Published online Apr 15, 2016. doi: 10.4251/wjgo.v8.i4.380
Peer-review started: November 30, 2015
First decision: December 28, 2015
Revised: January 5, 2016
Accepted: February 14, 2016
Article in press: February 16, 2016
Published online: April 15, 2016
Preclinical modelling studies are beginning to aid development of therapies targeted against key regulators of pancreatic cancer progression. Pancreatic cancer is an aggressive, stromally-rich tumor, from which few people survive. Within the tumor microenvironment cellular and extracellular components exist, shielding tumor cells from immune cell clearance, and chemotherapy, enhancing progression of the disease. The cellular component of this microenvironment consists mainly of stellate cells and inflammatory cells. New findings suggest that manipulation of the cellular component of the tumor microenvironment is possible to promote immune cell killing of tumor cells. Here we explore possible immunogenic therapeutic strategies. Additionally extracellular stromal elements play a key role in protecting tumor cells from chemotherapies targeted at the pancreas. We describe the experimental findings and the pitfalls associated with translation of stromally targeted therapies to clinical trial. Finally, we discuss the key inflammatory signal transducers activated subsequent to driver mutations in oncogenic Kras in pancreatic cancer. We present the preclinical findings that have led to successful early trials of STAT3 inhibitors in pancreatic adenocarcinoma.

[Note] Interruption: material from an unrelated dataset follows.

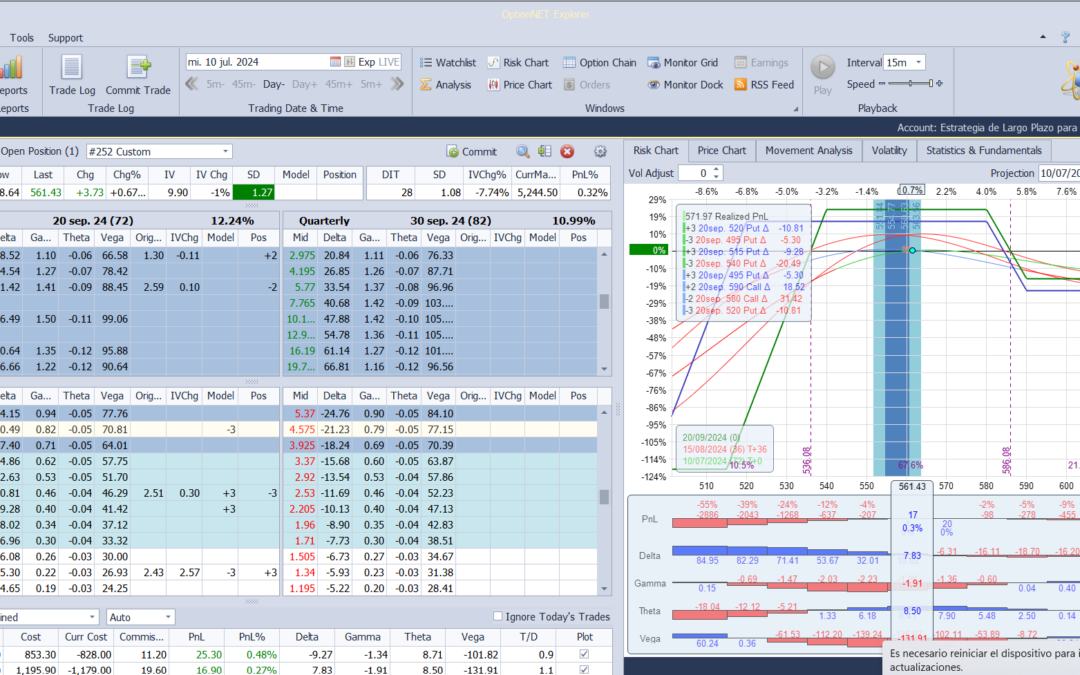Image resolution: width=1080 pixels, height=675 pixels.
Task: Open the Support menu
Action: point(66,38)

Core tip: Many advances have been made in preclinical assessment of therapies in pancreatic cancer. Here we review the successes and failures of translation to clinical trial of therapies targeting the pancreatic cancer microenvironment. Using data from preclinical trials we expose opportunities for further clinical trial within pancreatic cancer. We focus on therapies that modulate the immune response to pancreatic cancer, stromally active therapies and therapies targeting inflammatory signal transduction that are key in pancreatic cancer progression. We provide experimental results that have led to clinical trial and those findings that may be exploited in future. We attempt to rationalize the failure of certain therapies to translate to clinical practice and provide a realistic overview of why at present tumor microenvironment targeted therapies are not licensed in pancreatic cancer.